Dentsply Sirona reported third‑quarter 2025 results on November 6, 2025, with net sales of $904 million, a 5.0 % decline from the same period in 2024. Foreign‑currency movements added roughly $28 million to sales, partially offsetting the decline. A $263 million impairment charge related to goodwill and intangible assets in the Orthodontic and Implant Solutions and Connected Technology Solutions segments pushed the company into a net loss of $427 million, or $2.14 per share.
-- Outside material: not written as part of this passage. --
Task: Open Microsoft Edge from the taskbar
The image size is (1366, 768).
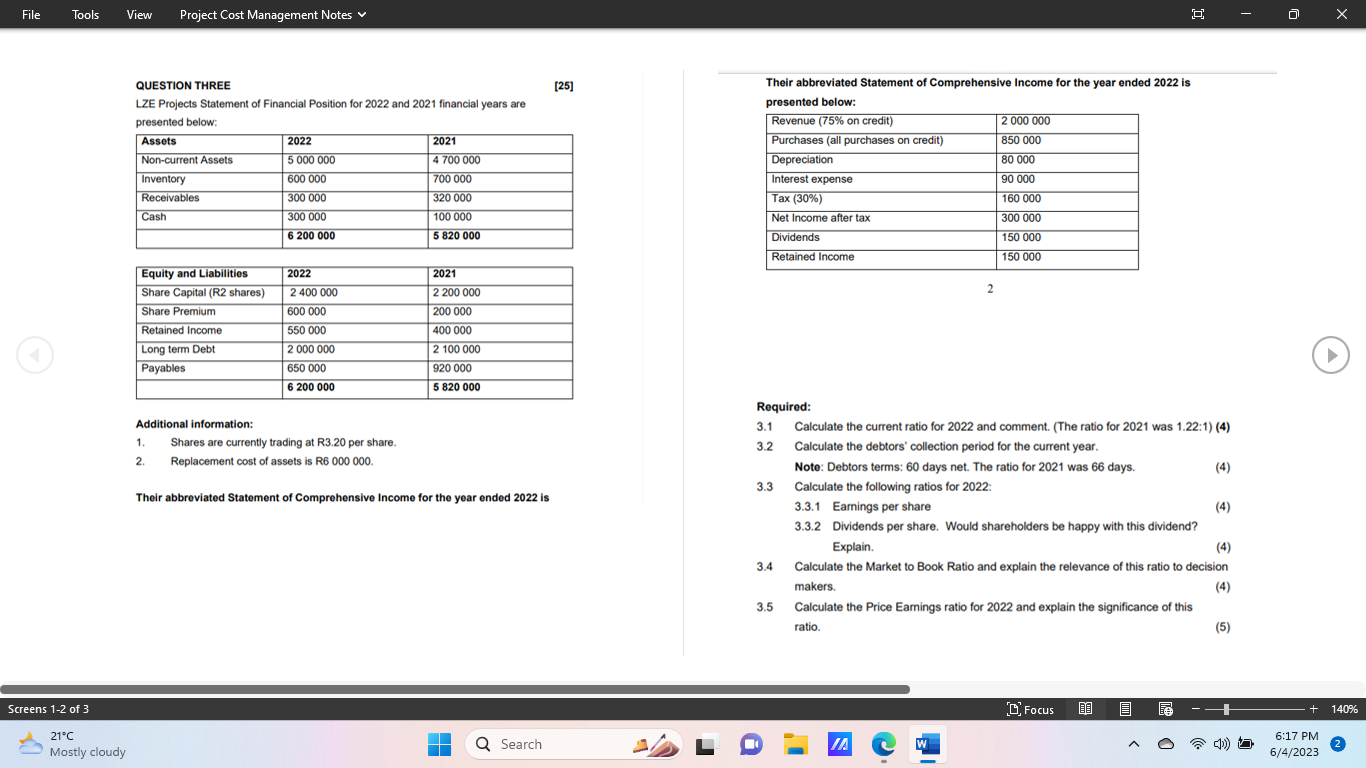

Despite the sales decline, the company beat the consensus revenue estimate of $901.59 million by $2.41 million, a 0.27 % upside. The beat was driven by strong performance in the Wellspect Healthcare segment, which grew 9.3 % in constant currency, and by modest gains in Connected Technology Solutions. In contrast, the Orthodontic and Implant Solutions segment saw a 17.1 % drop in constant currency, reflecting weaker demand for implants and orthodontic products in the U.S. market.
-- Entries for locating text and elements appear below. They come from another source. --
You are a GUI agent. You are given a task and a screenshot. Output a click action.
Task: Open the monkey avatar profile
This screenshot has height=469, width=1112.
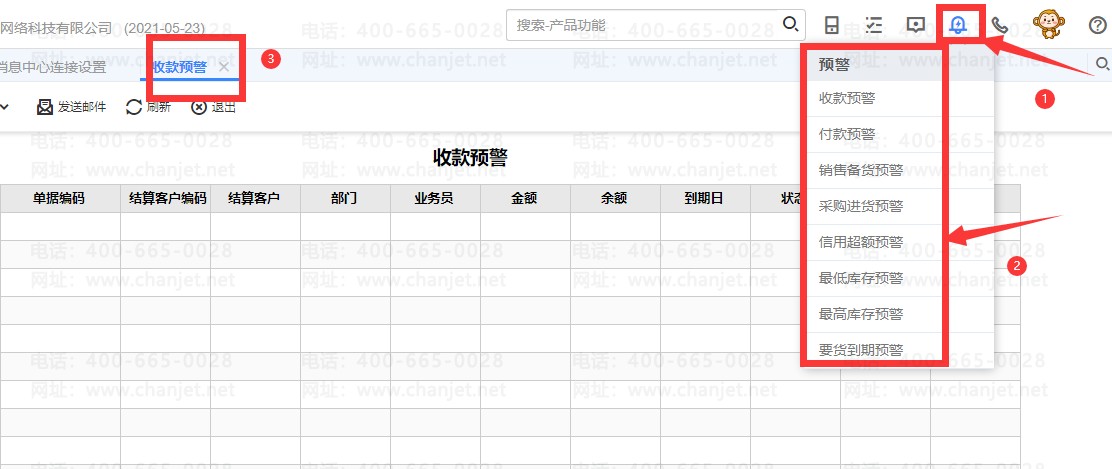pyautogui.click(x=1047, y=23)
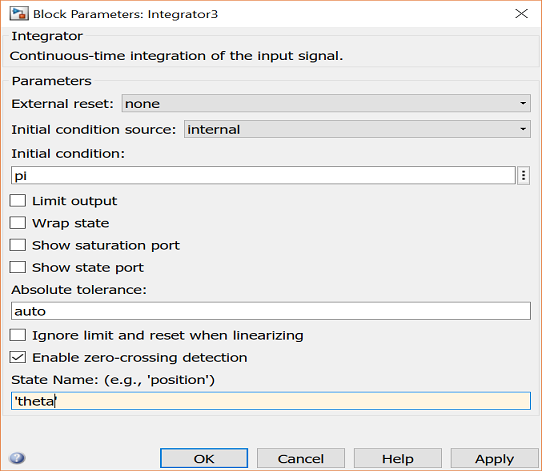Disable zero-crossing detection checkbox
Image resolution: width=542 pixels, height=471 pixels.
[x=18, y=357]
Adjusted earnings per diluted share fell to $0.37, missing the consensus estimate of $0.45 by $0.08, or 17.8 %. The miss was largely attributable to the one‑time impairment charge and ongoing restructuring costs, which eroded operating income. Lower volumes in key product categories and continued pressure on the U.S. business further compressed margins, leaving the company unable to offset the impairment impact.
Management revised its full‑year outlook, projecting net sales of $3.6 billion to $3.7 billion and adjusted EPS of $1.60. The guidance reflects the Return‑to‑Growth action plan, which focuses on cost discipline, digital platform expansion, and strategic investments in high‑growth areas. The revised outlook also incorporates the expected impact of tariffs and foreign‑currency fluctuations, signaling a cautious but steady view of the company’s near‑term performance.
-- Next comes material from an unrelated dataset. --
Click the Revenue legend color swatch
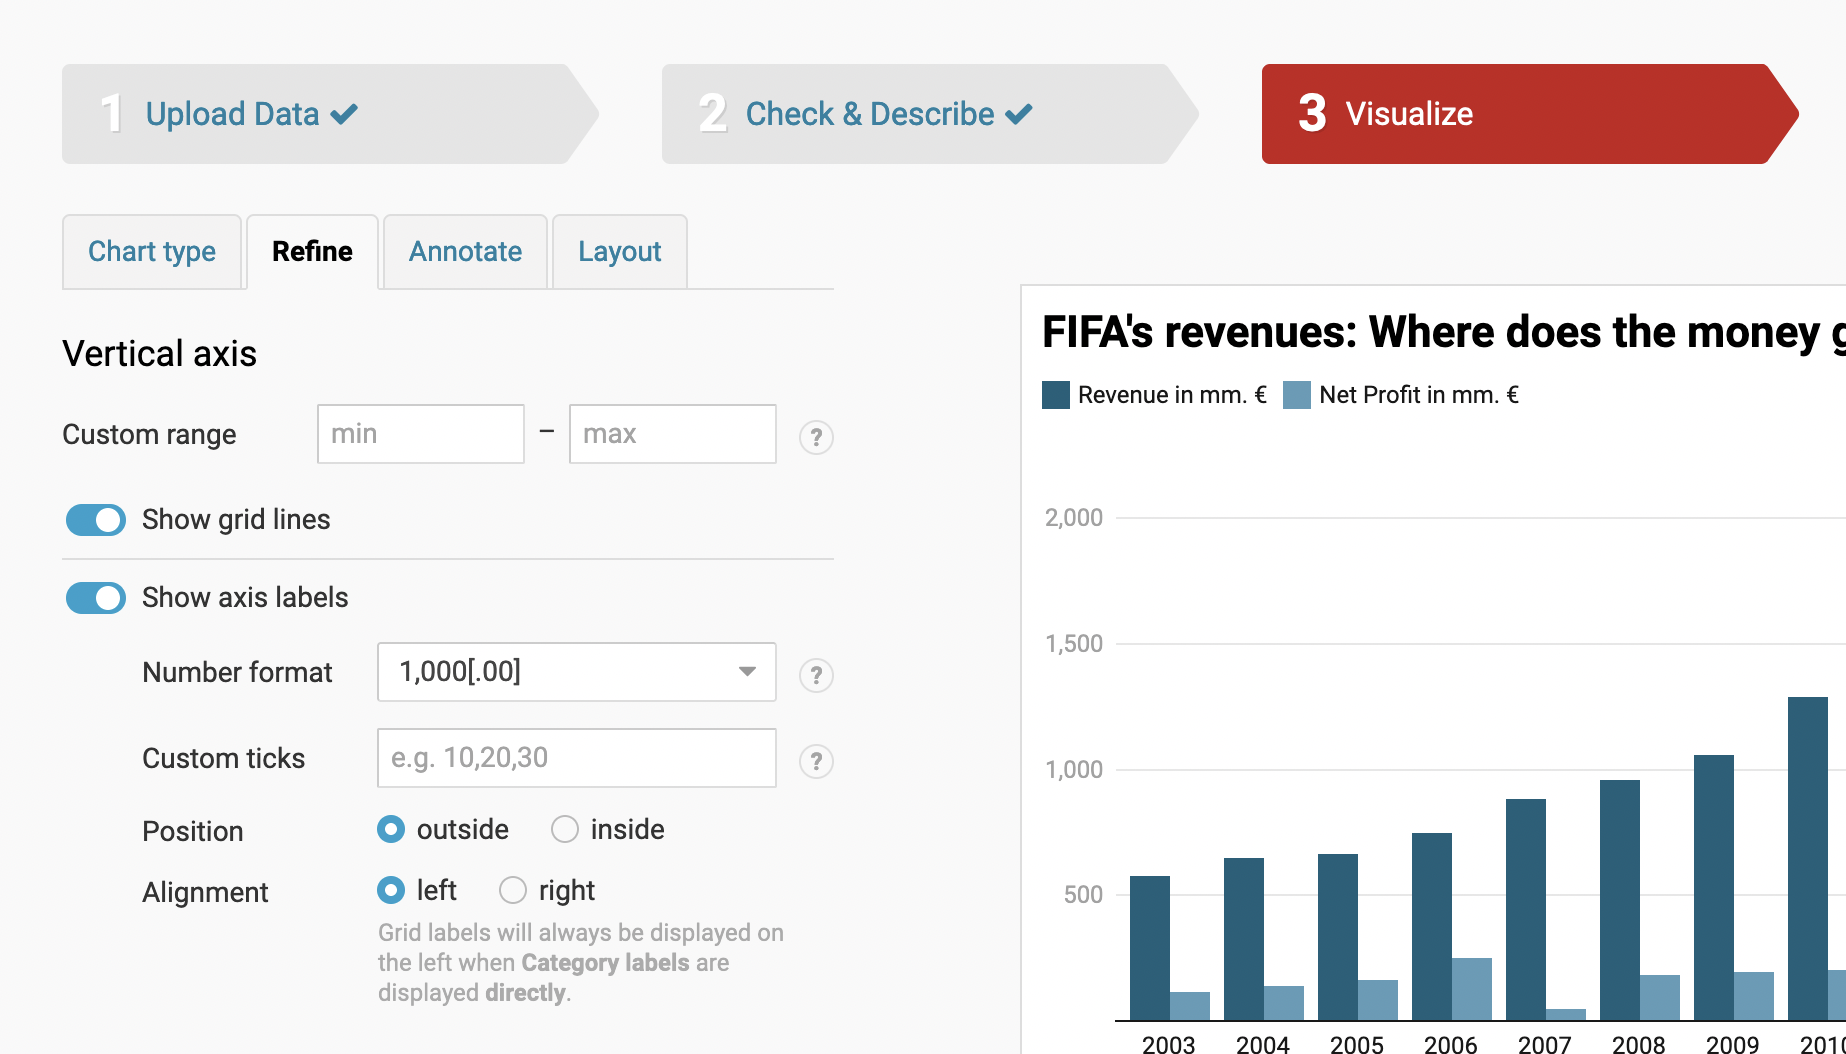 (x=1056, y=395)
CEO Daniel T. Scavilla emphasized the need for “bold change” and “moving faster and acting bolder to reshape the customer experience.” He highlighted the Return‑to‑Growth plan as a comprehensive strategy to improve performance over the next 24 months. The company also announced leadership changes, including the departure of CFO Matt Garth and the appointment of Aldo Denti as Chief Commercial Officer, underscoring its commitment to transformation.
Investors reacted negatively to the earnings release, citing the EPS miss, lower guidance, and the substantial impairment charge as key concerns. The company’s ongoing challenges in the U.S. market and the need for tangible evidence of improvement in future quarters were also highlighted as headwinds.